コロナ禍で平時より旅行しにくい状況が続くなか、JALが試している「リモートトリップ」。ライブ配信をメインとしつつ「味覚」「嗅覚」でも楽しめるような工夫が凝らされています。
新型コロナウイルスの影響で、「大手を振って旅行をする」ということが難しいともいえるなか、JAL(日本航空)がテクノロジーを駆使した新たな旅行方法にトライしています。
JAL「リモートトリップ」配信の様子(2020年9月12日、乗りものニュース編集部撮影)。
JALが2020年9月12日(土)に実施したのは「リモートトリップ」。今回が2度目の実施となるイベントですが、これはいわばバーチャルとリアルを融合させた旅行スタイルです。
事前申し込みをした利用者は、パソコンなどのデバイスを通じて、地方の風景や観光地のライブ配信を鑑賞します。しかし、これはあくまでバーチャル。「味覚」や「嗅覚」の部分までカバーすることはできません。JALの「リモートトリップ」の目玉はここから。地域特産の「食」が利用者の手元に届くことで、「味覚」「嗅覚」の面でも現地の気分を味わえるというものです。
そして航空会社らしく、羽田から現地までのデジタルフライトも再現されています。機内で提供されているJALのドリンク用の紙コップなど、実際に機内で配布されている物品も事前に届きます。
第1回は7月、隠岐島(島根県)を舞台に実施されました。今回の舞台は八戸市(青森県)です。実施当日、その裏側を取材しました。
リモートトリップ当日の様子 裏側とは…今回の「リモートトリップ」八戸編の所要時間は2時間ほど。

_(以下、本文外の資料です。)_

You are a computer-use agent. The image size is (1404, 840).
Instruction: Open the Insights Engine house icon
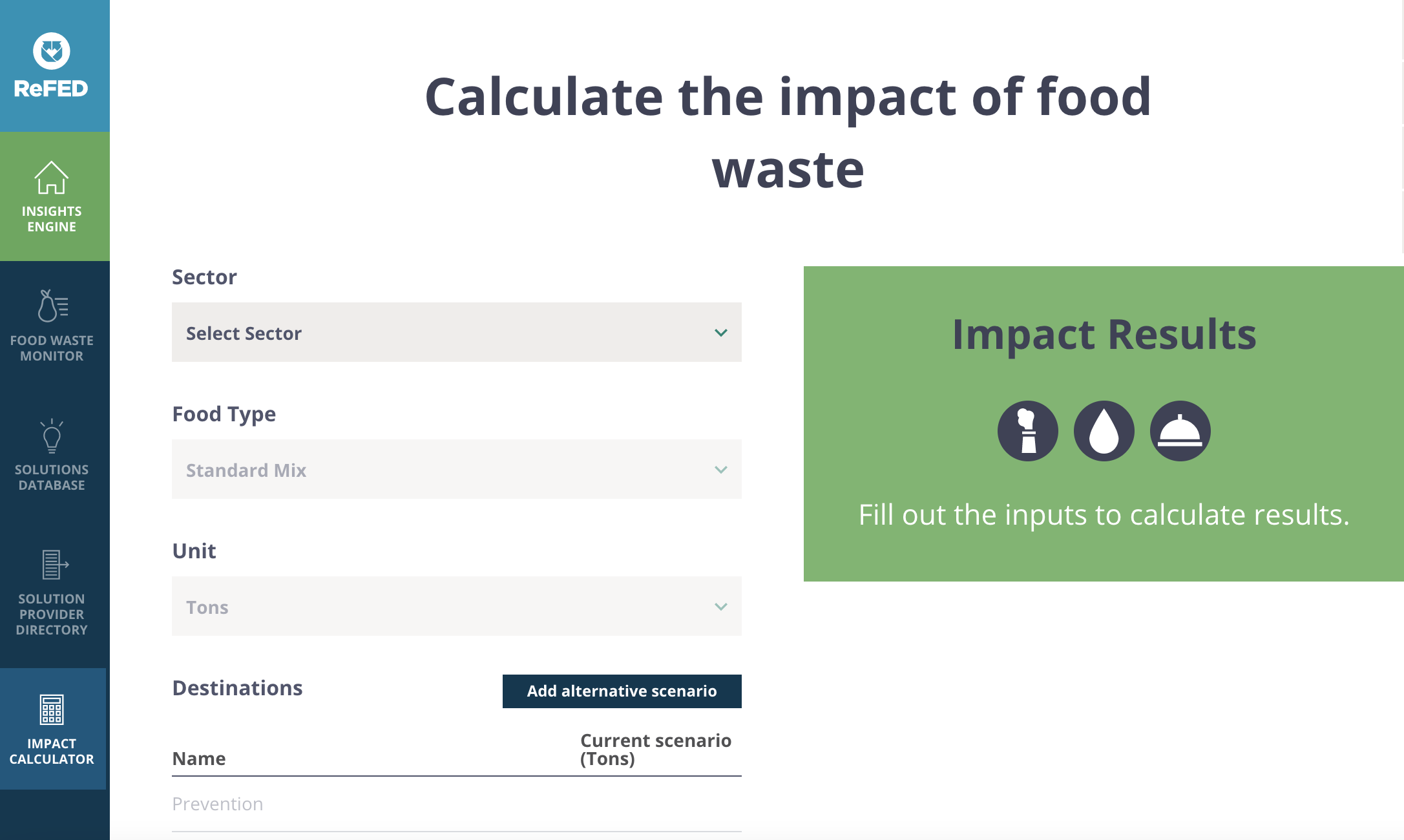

30分程度の「デジタルフライト」と、1時間30分ほどの「リモート八戸旅行」を組み合わせたものです。先述の通り、利用者には事前に日本酒やりんごジュース、八戸地方で広く食べられている「南部せんべい」などの特産品が配送されています。「リモート八戸旅行」では、日本酒の酒蔵観光や現地特有の南部せんべいの食べ方(鯖缶を乗せて食べる)のレクチャーもなされます。
JALからは、青森県出身のCA(客室乗務員)をメインガイドに、パイロットなどが配信に参加。内容も初回のものと比べて、大幅にアップデートされています。企画の中心となったJALデジタルイノベーション推進部 下川朋美さんは、その点を次のように話します。

JAL「リモートトリップ」企画の中心となったJALデジタルイノベーション推進部 下川朋美さん(2020年9月12日、乗りものニュース編集部撮影)。
「今回はJALらしさを出すため、現地にゆかりのあるスタッフに参加していただきました。
なお下川さんは、今後「リモートトリップ」は継続して実施できればと話します。次回以降は、「チャット機能などを使って『よりお客様とのコミュニケーションを図る』ということにチャレンジしたい」とも。ちなみにJALによると、次回は北海道などでの実施を検討しているそうです。